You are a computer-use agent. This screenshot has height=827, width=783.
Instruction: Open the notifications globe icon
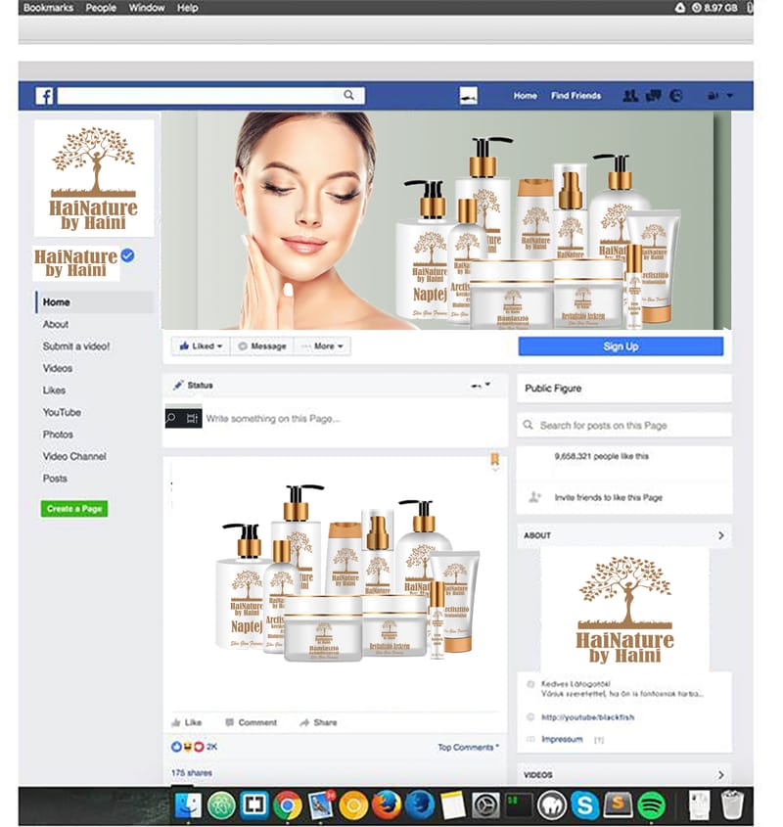(x=675, y=96)

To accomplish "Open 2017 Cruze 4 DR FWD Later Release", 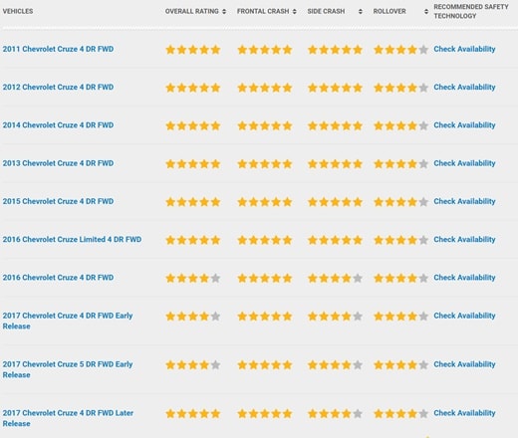I will pos(68,418).
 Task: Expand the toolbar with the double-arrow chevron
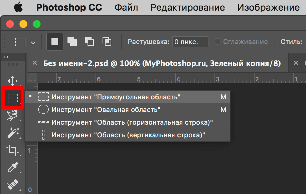7,57
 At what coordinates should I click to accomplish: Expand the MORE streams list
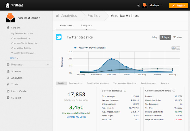[14, 58]
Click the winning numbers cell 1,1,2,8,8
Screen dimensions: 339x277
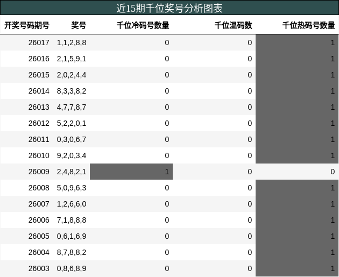tap(72, 42)
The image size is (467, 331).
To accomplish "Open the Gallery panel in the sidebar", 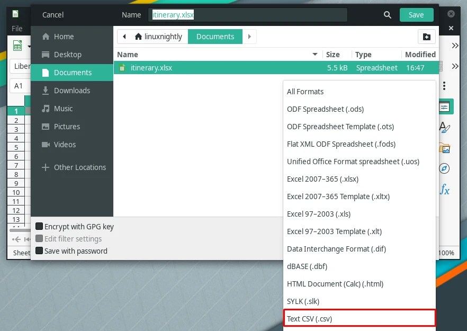I will pos(445,147).
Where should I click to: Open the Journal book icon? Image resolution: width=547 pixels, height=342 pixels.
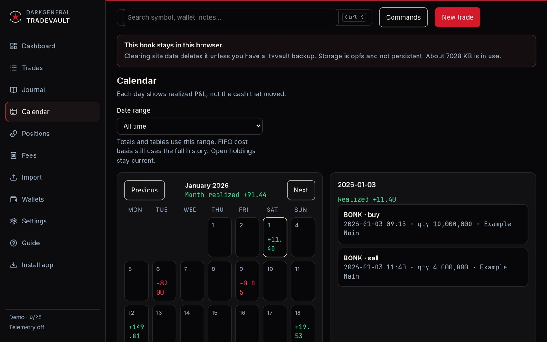pos(14,90)
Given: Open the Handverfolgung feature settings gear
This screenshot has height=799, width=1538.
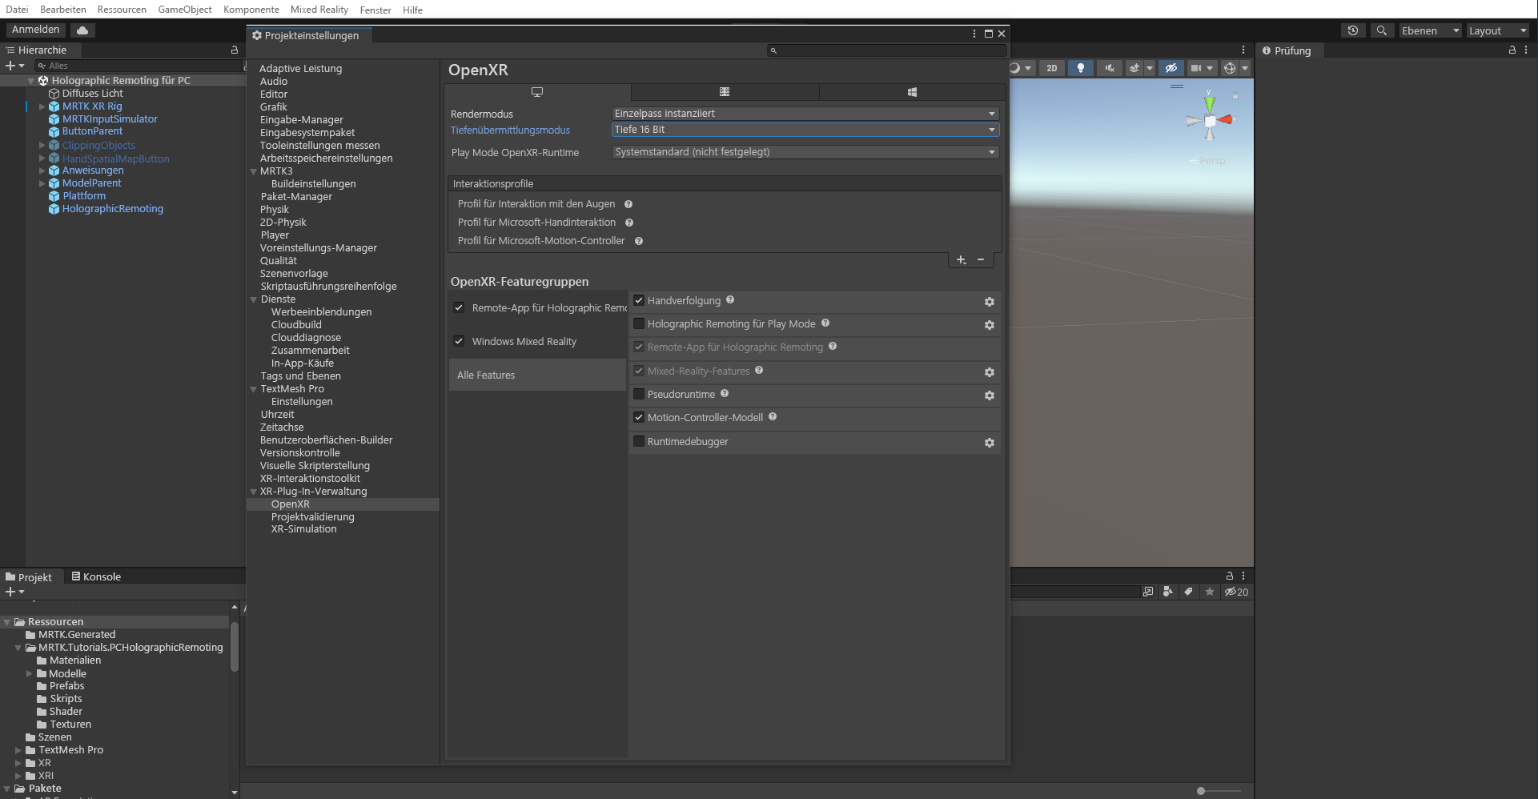Looking at the screenshot, I should tap(989, 302).
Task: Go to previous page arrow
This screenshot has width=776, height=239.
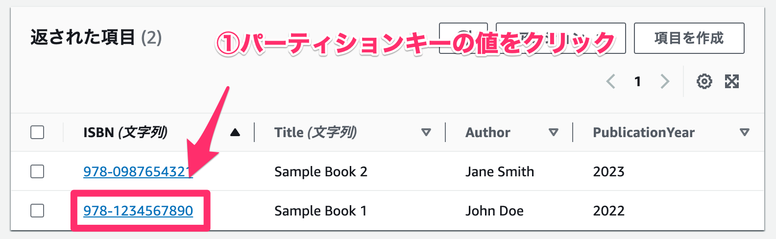Action: coord(611,81)

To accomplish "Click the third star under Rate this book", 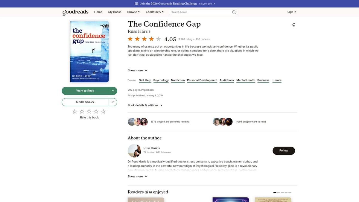I will click(89, 111).
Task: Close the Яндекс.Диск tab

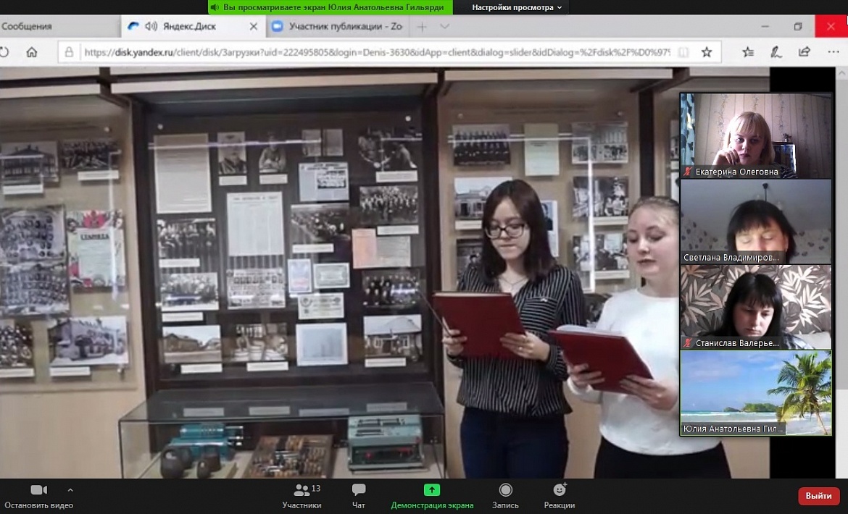Action: point(253,26)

● **Set exercise**
Select every line in the rows above that contains the word "Task". Case counts.

● **Correct result**
 Task: Expand the toolbar with the double-arrow chevron
Task: Go to previous page arrow
Task: Close the Яндекс.Диск tab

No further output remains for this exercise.